From the Times article:
Ms. Sabino and her partner, Michael Sodano, introduced the ShowRoom in 2009 in a 2,000-square-foot space across the street from its current location. Last year, they set in motion a plan to expand that would double their space and add two more theaters. Their new building opened in late November, after a construction project that cost around $500,000 and was delayed by Hurricane Sandy and its aftermath. The biggest theater now seats 75, the second-biggest 25 and the smallest, where the tasting was held, 12.
“Our opening date was pushed back by a few weeks, but in effect everyone was so consumed with the aftermath of the storm no one was going to come out anyway,” Ms.
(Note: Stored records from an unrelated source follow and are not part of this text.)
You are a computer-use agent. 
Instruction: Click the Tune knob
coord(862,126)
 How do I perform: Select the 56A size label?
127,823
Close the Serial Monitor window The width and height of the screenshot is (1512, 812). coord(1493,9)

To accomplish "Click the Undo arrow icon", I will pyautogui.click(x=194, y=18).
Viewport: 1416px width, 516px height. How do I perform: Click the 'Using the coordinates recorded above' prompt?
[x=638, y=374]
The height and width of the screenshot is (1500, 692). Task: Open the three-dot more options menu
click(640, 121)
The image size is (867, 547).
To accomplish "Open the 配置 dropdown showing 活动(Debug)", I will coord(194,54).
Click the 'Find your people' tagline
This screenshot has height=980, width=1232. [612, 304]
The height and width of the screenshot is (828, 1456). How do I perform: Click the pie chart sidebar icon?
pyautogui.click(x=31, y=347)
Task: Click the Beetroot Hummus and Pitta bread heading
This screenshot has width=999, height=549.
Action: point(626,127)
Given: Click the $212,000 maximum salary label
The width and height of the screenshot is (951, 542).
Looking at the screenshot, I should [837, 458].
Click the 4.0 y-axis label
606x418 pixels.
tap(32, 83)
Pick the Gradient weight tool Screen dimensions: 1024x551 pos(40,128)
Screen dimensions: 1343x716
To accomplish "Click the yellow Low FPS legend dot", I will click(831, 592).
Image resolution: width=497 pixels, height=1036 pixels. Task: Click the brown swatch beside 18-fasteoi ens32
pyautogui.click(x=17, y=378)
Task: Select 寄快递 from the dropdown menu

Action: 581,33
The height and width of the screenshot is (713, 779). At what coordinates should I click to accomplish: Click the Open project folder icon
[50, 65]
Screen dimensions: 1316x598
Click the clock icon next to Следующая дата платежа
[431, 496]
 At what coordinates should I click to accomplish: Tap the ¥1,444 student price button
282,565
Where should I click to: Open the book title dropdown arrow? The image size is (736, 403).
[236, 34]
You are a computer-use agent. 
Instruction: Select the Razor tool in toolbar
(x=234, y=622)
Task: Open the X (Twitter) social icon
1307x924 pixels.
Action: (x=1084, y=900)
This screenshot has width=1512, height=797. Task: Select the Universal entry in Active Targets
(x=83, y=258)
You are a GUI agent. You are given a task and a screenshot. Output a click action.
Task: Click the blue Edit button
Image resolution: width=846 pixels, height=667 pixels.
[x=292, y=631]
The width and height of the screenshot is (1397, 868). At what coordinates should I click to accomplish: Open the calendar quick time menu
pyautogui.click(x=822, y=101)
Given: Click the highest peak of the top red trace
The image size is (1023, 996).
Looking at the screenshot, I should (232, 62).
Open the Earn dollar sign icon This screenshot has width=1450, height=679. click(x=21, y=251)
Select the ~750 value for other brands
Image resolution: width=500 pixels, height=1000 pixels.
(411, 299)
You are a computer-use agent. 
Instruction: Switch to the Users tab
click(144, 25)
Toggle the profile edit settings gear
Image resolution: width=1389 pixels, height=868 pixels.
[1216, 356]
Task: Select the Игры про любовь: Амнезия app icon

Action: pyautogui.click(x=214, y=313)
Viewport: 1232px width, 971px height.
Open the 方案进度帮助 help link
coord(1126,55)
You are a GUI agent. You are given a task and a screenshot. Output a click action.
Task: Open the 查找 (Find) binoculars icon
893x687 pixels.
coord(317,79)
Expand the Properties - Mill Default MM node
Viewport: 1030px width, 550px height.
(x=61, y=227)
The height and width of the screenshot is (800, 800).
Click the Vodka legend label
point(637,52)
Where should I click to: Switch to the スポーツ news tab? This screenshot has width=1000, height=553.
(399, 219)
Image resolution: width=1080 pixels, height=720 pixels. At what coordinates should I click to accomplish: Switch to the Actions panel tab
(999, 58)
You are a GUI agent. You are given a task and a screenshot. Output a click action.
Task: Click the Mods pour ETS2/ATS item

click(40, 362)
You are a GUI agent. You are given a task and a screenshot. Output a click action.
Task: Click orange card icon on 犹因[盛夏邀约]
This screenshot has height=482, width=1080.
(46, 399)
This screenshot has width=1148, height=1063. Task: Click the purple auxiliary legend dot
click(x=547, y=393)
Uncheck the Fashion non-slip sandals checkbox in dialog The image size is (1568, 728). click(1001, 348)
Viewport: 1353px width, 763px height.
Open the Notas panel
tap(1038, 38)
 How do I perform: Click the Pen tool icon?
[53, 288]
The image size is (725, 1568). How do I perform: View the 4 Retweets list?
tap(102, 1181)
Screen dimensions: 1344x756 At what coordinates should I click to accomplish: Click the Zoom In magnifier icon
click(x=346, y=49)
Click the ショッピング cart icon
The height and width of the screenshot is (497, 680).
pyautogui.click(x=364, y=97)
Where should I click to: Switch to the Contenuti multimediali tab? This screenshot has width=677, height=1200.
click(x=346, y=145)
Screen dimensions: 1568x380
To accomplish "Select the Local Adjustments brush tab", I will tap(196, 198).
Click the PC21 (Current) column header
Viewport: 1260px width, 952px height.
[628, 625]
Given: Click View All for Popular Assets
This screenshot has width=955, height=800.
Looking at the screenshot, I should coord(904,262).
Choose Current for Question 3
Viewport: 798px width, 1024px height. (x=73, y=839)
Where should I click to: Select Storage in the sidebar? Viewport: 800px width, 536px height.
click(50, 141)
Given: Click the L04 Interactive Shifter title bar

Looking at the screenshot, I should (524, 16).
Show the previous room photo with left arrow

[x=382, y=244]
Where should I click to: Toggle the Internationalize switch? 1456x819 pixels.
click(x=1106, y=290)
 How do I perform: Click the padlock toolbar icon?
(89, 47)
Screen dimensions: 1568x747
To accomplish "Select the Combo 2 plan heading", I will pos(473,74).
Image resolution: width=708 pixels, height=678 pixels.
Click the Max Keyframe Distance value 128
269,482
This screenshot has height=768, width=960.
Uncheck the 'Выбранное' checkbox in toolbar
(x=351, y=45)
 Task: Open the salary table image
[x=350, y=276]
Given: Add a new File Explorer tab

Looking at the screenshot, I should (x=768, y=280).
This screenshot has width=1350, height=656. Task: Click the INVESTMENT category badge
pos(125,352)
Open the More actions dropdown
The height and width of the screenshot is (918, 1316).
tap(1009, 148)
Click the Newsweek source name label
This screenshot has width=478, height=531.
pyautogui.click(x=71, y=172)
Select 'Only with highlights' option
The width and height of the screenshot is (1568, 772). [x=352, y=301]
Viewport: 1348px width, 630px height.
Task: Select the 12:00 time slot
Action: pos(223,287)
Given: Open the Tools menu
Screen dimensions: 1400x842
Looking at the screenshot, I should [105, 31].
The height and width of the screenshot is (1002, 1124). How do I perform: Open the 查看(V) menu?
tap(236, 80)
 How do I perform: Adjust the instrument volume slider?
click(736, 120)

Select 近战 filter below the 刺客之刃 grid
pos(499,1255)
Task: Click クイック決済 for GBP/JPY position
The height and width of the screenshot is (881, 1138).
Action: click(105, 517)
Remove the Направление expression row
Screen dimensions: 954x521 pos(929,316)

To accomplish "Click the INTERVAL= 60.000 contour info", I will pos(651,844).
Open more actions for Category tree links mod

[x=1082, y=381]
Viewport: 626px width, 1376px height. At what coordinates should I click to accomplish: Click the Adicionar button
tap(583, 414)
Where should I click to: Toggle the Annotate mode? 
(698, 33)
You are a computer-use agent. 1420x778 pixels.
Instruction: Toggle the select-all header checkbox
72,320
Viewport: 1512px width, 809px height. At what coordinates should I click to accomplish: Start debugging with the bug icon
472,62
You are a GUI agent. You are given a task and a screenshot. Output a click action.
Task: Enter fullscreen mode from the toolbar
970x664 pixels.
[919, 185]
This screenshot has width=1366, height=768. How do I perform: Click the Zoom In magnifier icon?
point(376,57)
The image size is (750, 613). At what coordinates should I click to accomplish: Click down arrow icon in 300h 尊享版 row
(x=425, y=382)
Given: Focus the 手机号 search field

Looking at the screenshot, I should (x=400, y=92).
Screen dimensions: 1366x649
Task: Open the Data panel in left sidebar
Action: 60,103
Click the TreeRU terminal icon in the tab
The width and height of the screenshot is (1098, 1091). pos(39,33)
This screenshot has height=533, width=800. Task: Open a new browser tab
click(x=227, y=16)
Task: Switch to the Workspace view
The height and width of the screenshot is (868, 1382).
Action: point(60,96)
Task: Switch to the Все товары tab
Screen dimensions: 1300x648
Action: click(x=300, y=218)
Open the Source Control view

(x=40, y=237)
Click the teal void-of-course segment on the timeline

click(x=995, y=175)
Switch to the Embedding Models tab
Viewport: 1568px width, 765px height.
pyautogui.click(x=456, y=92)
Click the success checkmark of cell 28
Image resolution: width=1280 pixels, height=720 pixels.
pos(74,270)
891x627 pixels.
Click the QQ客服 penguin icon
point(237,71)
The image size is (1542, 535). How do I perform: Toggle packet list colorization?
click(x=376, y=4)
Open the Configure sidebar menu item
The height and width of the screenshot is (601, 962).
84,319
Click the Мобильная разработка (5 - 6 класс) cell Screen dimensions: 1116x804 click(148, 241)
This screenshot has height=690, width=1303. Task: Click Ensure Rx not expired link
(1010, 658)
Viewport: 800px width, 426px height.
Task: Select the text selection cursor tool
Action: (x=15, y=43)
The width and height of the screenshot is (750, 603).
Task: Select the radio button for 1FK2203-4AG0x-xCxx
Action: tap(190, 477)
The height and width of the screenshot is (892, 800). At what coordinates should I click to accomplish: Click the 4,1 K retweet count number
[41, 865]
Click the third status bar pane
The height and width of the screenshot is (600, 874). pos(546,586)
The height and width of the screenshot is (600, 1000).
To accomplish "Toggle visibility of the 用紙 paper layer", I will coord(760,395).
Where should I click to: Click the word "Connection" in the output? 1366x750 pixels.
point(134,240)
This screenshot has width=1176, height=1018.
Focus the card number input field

Sabino said.
Business since then has been “good — so far, so good,” said Mr. Sodano, 60, with patrons coming to see independent and art-house films like “Searching for Sugar Man,” “Mahler on the Couch” and “Chasing Ice.”
They are the sorts of films people would “normally have to go to New York to see,” said Dennis Carroll, 70, of Asbury Park, a ShowRoom regular…But films that appeal to those who favor such releases over the latest superhero franchise are not the only draw.
The multiple theaters lend themselves to live performances — “readings, theatrical performances, poetry slams, comedy,” Mr. Sodano said. Though the ShowRoom had them before, it can now host a live event at the same time as a screening, for example. By late December, the ShowRoom had presented a standup comedy show, the first in a planned series, and a discussion with Andrew Demirjian, a communication professor at Monmouth University, and his students in the 75-seat theater.
“This is the type of community that supports that kind of programming,” Mr. Sodano said. In weeks to come, the theater plans to show Oscar-nominated short films and a series of food-related documentaries that will tie into promotions with local restaurants.